Patrick Kennedy, of Berkeley developer Panoramic Interests, is creating twenty-three 300-square-foot units in San Francisco’s SoMa neighborhood.

As wealth disparities in the United States have reached Dickensian proportions, housing disparities have followed. Condo developers are creating increasingly lavish apartments for the super-rich, while those with modest budgets find themselves priced out of city centers.

That’s an issue not only for housing advocates, who lament the human toll of housing stratification, but also for mayors who believe their cities’ futures depend on attracting “young creatives.” One solution is to encourage the building of micro-units, apartments of about 300 square feet or less.

Developers see a profitable niche in these tiny units, which can command higher prices per square foot than conventional studio apartments, especially if they come with amenities aimed at tech-savvy 20-somethings (a group that seems willing to trade bedwidth for bandwidth). But to permit such units, cities have to ease minimum square footage requirements, well-intentioned vestiges of an era when eliminating tenement conditions was important.

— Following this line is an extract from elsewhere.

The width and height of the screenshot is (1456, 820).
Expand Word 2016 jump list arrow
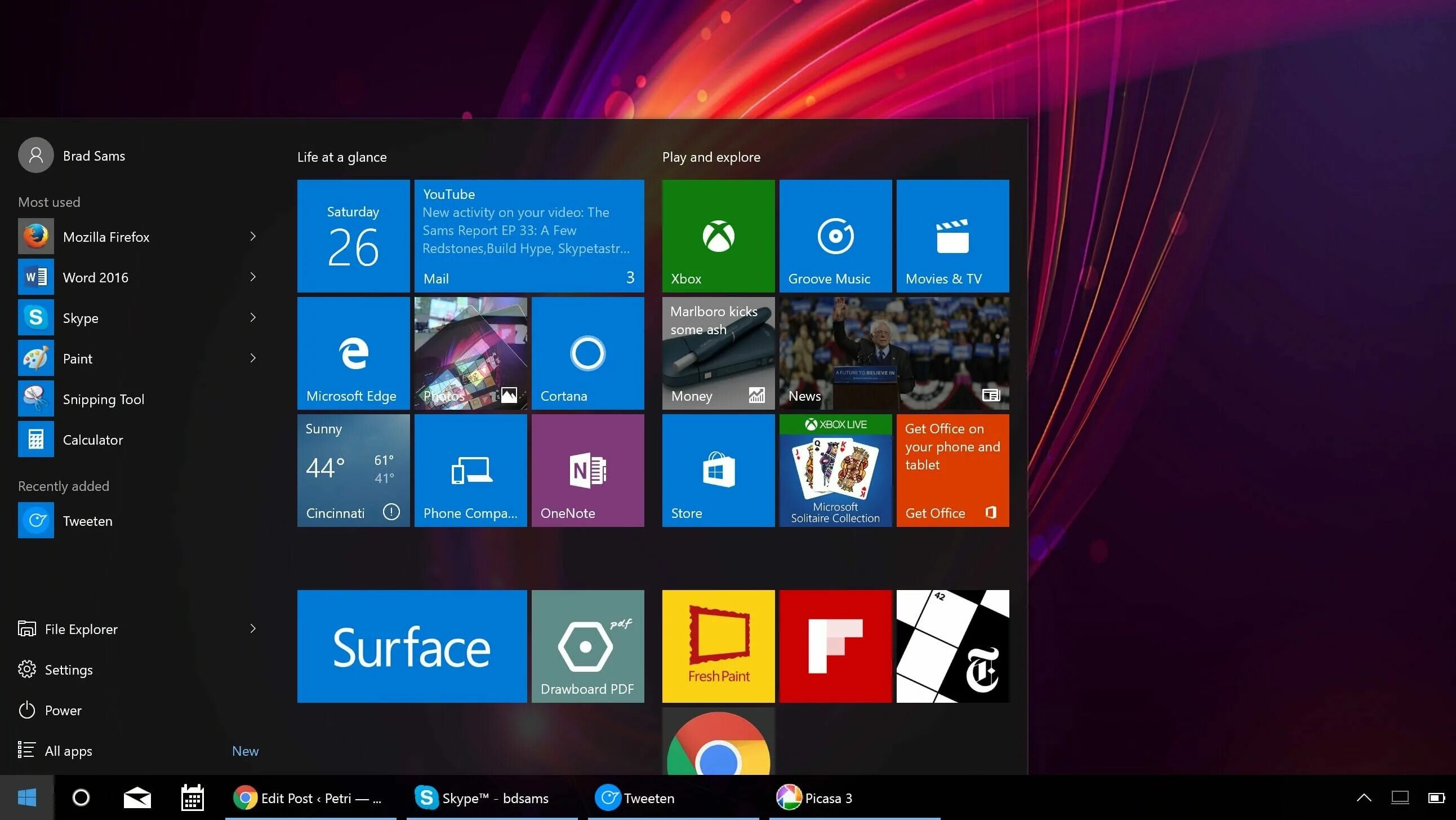point(253,277)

In San Francisco, supervisor Scott Wiener has introduced a proposal that would reduce the city’s minimum apartment size from 290 to 220 square feet. The change, expected to come to a vote in late September, would pertain only to new construction, so landlords don’t chop up existing rentals.

But even 220 square feet may not be the limit. Patrick Kennedy of Berkeley developer Panoramic Interests has created a 160-square-foot prototype apartment in a Berkeley warehouse. In San Francisco’s SoMa (South of Market Street) neighborhood, Panoramic is creating twenty-three 300-square-foot units, prefabricated in a factory in Sacramento. (The building is expected to be complete in time for the Greenbuild convention in San Francisco in November.) Panoramic has been looking at several other markets—including Washington, D.C., Chicago, Santa Monica, California, and Portland, Oregon, Kennedy said.

In Boston, Mayor Thomas Menino has been promoting the Seaport Square neighborhood as an “innovation district”; small apartments, he has said, are “a crucial part of the equation.” With his support, Portland-based developer Gerding Edlen is turning a former warehouse building at 63 Melcher Street into 27 small (if not micro) apartments, each 400 to 500 square feet, that the company is marketing as “innovation units.” Principal Matt Edlen says the building will have meeting and office facilities meant to help its residents build new businesses.

New York has gone even farther by setting aside a publicly owned lot in the Kips Bay neighborhood for some 80 micro-units. Developer-led teams had until September 14 to respond to the city’s request for proposals. But detailed renderings on the city’s website suggest it had already decided what the building should look like. That’s one reason several architects interviewed said that, while initially interested in the project, called adAPT NYC, they chose not to participate. And there were others. “New York City designers relish the opportunity to re-think anything, especially housing,” says Henry Smith-Miller, of Smith-Miller and Hawkinson Architects. “So we wanted to enter the competition. But we approached a number of residential developers, who all decided to pass, saying the project was too small, meaning not very profitable.”

Celia Imrey, principal of Manhattan-based Imrey Studio, gave a different reason for sitting this one out: She believes small units should be integrated into buildings that contain a variety of unit types. “The micro-unit is a great idea, but not as a building typology,” she says. (And there’s no sign the city would consider anything as radical as designer Aaron Cheng’s plan for micro-units that fold up into parking spaces when the owners aren’t home, a project he submitted for the James Dyson Award.)

Not everyone is on the micro-bandwagon. Sara Shortt, executive director of the Housing Rights Committee of San Francisco, worries that allowing tiny units could start cities down a “slippery slope” of undoing zoning regulations that protect the public. But that seems unlikely—even the smallest micro-units are bigger than dorm rooms, and safety requirements aren’t being relaxed. In New York, for example, a developer who proposes sleeping lofts above kitchenettes will have to ensure that both the upper and lower “levels” are within the reach of sprinklers.

A more legitimate concern is that the current crop of micro-units aren’t exactly affordable housing, just, in Shortt’s view, another way for the creative class to enjoy city centers. Traditionally, young innovators have moved to urban edges, where they have helped depressed neighborhoods rise. By creating micro-units in places like New York’s Kips Bay and San Francisco’s SoMa, the cities may be doing nothing more than increasing the concentration of the privileged in already-desirable enclaves—not the most enlightened urban planning goal.